(Source records)
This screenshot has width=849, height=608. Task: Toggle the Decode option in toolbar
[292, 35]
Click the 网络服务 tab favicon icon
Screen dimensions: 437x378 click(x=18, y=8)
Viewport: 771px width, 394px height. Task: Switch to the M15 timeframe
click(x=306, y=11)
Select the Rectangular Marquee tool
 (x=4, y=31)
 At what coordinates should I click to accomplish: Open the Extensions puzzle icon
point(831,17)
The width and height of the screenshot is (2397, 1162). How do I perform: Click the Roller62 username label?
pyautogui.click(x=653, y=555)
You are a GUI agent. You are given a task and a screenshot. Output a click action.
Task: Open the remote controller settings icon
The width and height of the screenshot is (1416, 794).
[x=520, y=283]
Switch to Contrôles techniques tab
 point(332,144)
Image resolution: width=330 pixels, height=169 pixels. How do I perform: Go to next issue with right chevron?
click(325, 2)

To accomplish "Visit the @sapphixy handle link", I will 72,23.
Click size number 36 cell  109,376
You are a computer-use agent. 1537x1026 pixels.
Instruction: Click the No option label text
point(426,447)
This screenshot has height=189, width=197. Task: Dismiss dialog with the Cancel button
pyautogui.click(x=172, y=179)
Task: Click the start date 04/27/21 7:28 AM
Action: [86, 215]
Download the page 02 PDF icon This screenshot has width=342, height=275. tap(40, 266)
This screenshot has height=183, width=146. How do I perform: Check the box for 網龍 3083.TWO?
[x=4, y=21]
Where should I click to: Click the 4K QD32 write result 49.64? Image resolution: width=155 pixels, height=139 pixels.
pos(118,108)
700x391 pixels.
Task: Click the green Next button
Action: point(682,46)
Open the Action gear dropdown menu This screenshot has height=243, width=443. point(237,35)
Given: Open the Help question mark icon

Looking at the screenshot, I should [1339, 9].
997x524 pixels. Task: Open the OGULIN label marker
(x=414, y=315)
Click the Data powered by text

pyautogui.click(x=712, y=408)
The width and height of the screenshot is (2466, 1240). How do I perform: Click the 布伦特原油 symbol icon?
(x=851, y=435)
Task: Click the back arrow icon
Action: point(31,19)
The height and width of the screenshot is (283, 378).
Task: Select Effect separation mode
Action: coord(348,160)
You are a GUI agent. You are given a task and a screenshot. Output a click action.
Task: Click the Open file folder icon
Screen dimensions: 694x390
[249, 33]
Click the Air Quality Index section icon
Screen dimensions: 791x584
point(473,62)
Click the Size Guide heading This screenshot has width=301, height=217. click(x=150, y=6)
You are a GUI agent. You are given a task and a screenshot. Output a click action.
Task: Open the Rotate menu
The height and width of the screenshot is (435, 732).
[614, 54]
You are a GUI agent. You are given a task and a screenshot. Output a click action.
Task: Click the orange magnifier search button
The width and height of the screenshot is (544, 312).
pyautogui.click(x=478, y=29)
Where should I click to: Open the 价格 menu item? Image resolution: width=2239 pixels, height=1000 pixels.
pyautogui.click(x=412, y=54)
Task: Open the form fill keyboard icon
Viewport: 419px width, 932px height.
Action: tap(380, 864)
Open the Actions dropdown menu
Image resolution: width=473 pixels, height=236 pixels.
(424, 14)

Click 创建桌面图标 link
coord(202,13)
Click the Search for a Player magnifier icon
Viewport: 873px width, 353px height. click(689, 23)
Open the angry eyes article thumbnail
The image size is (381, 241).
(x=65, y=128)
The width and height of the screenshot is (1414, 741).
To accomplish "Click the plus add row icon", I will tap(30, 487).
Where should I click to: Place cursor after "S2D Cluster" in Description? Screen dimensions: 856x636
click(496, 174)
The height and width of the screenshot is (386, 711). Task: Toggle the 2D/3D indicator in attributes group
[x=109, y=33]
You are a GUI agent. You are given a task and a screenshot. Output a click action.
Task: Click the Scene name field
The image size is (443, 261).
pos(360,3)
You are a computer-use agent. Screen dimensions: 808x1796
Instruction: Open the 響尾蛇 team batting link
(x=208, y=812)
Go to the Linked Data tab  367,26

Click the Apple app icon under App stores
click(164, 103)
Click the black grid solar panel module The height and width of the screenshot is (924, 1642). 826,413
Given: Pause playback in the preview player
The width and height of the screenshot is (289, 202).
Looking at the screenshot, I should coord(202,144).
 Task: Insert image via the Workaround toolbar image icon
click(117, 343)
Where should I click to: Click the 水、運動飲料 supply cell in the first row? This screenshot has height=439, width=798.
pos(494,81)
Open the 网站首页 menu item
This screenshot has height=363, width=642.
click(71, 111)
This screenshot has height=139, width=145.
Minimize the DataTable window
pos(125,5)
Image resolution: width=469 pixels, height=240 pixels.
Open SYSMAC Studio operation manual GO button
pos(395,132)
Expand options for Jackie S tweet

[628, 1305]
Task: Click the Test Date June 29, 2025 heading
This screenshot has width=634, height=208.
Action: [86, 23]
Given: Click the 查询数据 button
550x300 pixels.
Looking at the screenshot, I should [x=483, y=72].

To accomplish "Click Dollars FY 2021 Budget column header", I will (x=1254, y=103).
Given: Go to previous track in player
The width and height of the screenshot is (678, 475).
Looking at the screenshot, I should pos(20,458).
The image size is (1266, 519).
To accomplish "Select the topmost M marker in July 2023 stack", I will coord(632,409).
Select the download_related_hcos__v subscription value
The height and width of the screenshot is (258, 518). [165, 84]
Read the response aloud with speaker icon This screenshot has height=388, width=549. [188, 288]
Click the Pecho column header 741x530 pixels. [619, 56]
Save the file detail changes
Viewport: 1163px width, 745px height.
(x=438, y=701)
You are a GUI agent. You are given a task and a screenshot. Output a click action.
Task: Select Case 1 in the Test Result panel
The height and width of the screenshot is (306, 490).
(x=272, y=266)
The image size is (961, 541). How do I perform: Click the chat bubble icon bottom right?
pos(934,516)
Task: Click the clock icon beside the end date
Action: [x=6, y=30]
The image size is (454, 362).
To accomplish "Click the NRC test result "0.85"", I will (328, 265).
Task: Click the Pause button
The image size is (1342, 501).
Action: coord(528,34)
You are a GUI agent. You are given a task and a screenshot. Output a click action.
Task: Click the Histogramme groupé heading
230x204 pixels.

* _Work instructions_
Your reply should be an exact copy of every line from the line with "Task: Click the Pause button" through the final line of the data, and nothing more.

* _Result of the task_
Task: Click the Pause button
The image size is (1342, 501).
Action: coord(528,34)
You are a GUI agent. You are given a task and a screenshot. Output a click action.
Task: Click the Histogramme groupé heading
230x204 pixels.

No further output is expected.